The real story is that Engram is building what it calls a learned memory layer for AI.
Today's AI is incredibly intelligent, but inside an enterprise it often behaves like a brilliant stranger. Every time it answers a question, it largely reconstructs an organization's context. It rereads documents, relearns processes, and rediscovers institutional knowledge again and again. As enterprises deploy AI agents across more functions, those repeated computations consume vast numbers of tokens, increase inference costs, and limit the efficiency of AI at scale.
Engram takes a different approach.
Instead of repeatedly retrieving information, its models study an organization's knowledge in advance and compress it into a compact, reusable memory. The longer the AI is used, the more it learns about the organization. According to the company, this allows its models to match or outperform frontier models while using up to 100 times fewer tokens, enabling faster responses, lower inference costs, stronger personalization, and more efficient long-running AI agents.

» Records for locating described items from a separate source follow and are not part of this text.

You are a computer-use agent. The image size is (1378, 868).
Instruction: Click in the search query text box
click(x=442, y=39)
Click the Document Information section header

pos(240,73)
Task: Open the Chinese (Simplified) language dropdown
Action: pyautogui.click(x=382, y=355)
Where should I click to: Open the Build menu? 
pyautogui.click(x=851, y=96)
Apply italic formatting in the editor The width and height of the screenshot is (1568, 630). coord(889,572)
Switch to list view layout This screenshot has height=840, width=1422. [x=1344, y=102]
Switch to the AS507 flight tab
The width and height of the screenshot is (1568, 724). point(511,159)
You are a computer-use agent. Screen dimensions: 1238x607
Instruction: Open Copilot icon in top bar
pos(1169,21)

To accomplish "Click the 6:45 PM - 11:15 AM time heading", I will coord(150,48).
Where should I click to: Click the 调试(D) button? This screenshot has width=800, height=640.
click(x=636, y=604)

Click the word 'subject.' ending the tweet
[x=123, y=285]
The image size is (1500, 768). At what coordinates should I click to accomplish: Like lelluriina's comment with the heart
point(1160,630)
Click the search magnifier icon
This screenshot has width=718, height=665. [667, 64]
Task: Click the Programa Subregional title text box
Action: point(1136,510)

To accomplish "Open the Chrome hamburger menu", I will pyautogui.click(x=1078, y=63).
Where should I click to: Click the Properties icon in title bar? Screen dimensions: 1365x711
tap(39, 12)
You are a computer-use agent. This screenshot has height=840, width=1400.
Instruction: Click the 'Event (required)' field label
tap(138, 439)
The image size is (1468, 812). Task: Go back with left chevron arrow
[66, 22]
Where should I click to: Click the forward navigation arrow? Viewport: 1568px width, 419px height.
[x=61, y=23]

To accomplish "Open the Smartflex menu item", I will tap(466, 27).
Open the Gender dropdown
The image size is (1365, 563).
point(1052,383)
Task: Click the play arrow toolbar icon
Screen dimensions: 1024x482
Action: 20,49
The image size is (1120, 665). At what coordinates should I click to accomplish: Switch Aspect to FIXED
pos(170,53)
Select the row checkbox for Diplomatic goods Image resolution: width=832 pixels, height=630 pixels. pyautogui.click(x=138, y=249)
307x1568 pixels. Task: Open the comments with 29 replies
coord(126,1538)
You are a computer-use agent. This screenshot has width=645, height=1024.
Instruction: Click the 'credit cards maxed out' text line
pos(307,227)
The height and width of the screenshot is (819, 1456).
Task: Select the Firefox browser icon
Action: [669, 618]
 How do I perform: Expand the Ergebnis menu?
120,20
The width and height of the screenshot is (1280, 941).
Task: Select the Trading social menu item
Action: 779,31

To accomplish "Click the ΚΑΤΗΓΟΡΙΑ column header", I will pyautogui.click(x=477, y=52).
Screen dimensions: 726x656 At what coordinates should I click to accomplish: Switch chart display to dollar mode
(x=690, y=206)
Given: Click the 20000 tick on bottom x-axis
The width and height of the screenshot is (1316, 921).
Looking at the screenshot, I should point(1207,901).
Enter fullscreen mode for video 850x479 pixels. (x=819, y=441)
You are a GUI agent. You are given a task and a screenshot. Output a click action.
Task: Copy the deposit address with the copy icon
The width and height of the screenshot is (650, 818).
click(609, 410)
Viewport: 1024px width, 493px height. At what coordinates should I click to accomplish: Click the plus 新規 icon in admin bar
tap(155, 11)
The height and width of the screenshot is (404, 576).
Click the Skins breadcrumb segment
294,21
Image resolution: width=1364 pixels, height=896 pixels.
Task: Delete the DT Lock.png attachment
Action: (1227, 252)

One distinction is worth understanding.
Conversation memory helps AI remember your interactions. Organizational memory helps AI understand your organization.
The next competitive layer in enterprise AI may not be intelligence itself. It may be memory.
Because intelligence answers questions.
Memory compounds organizational knowledge.
I'm Hurratul and this is The U Lab Daily Brief on venture capital, technology, and the future of innovation.